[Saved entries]

[Start of section]

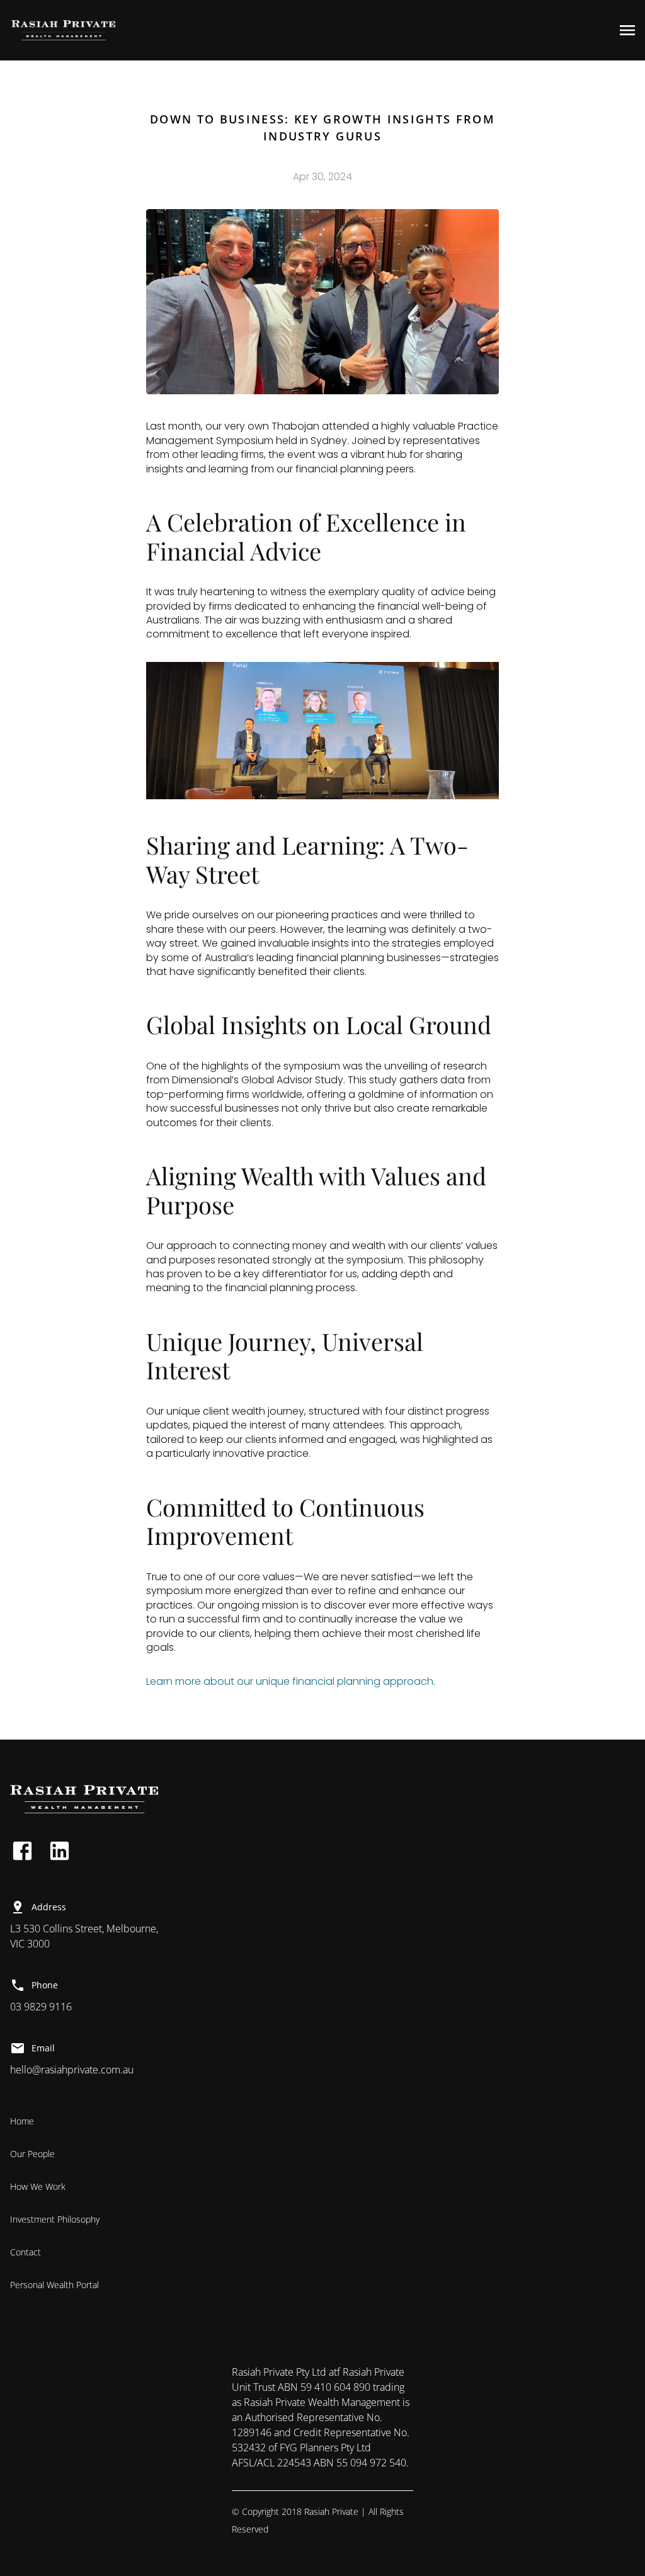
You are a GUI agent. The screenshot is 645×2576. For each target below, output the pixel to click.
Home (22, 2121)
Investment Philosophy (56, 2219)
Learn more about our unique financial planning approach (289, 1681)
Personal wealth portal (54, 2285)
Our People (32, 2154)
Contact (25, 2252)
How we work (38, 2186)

[End of section]
[Start of section]

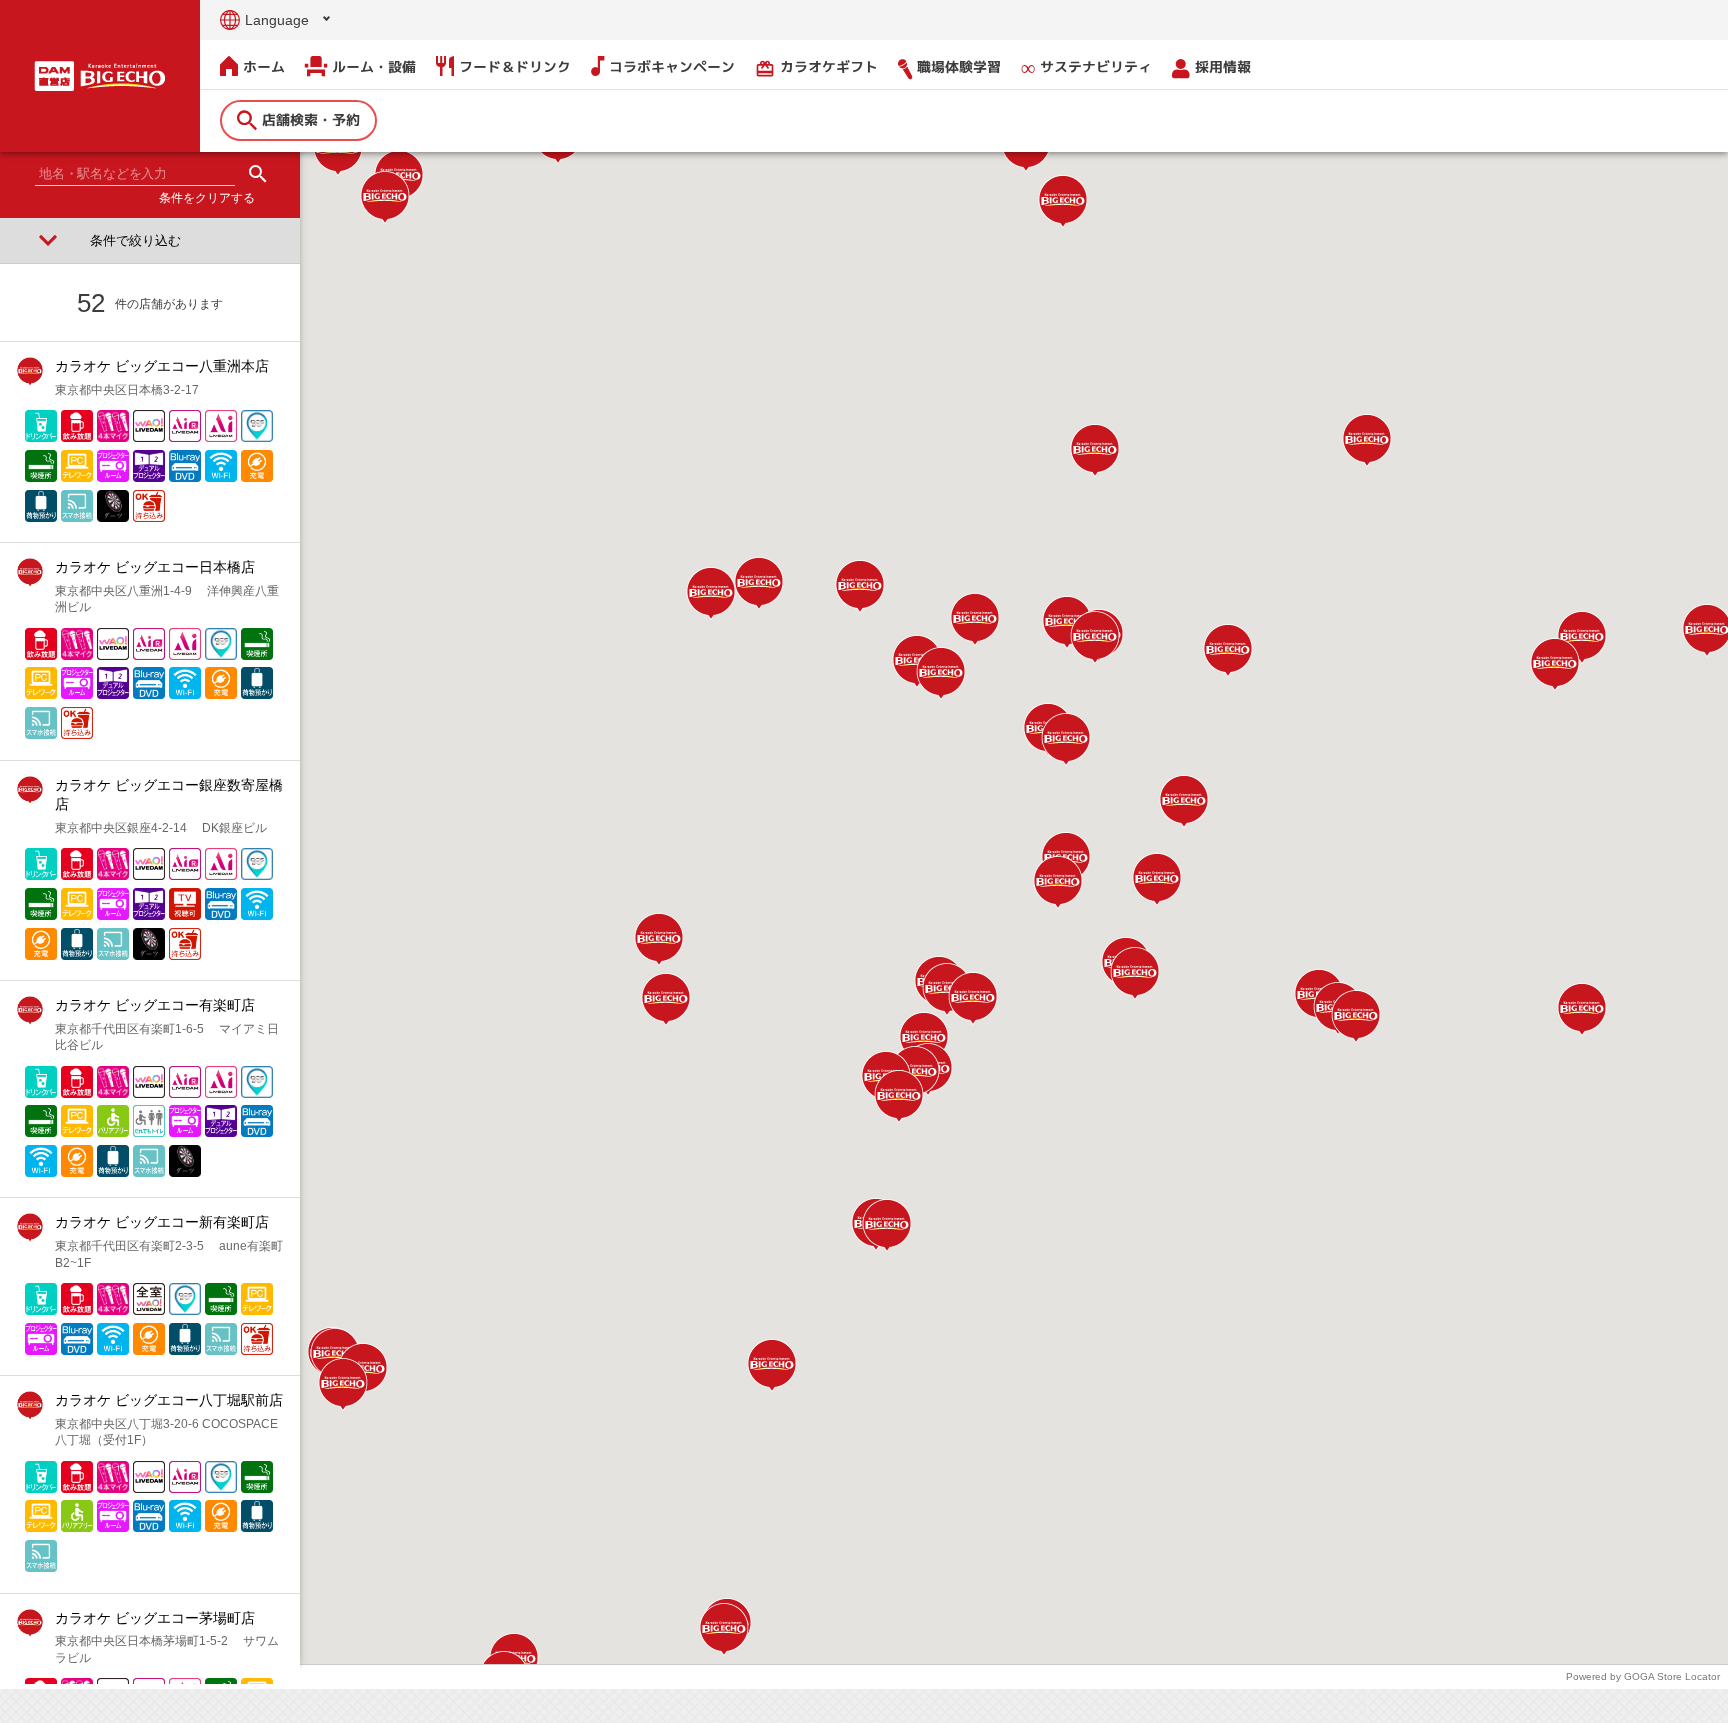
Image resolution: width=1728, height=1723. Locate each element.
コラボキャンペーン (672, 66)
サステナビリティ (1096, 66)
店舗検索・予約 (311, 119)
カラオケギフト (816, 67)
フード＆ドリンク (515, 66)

[End of section]

**About this task:**
Lines of the data that include the string "each" are to be counted; report the total by itself.

**Solution to the exercise:**
2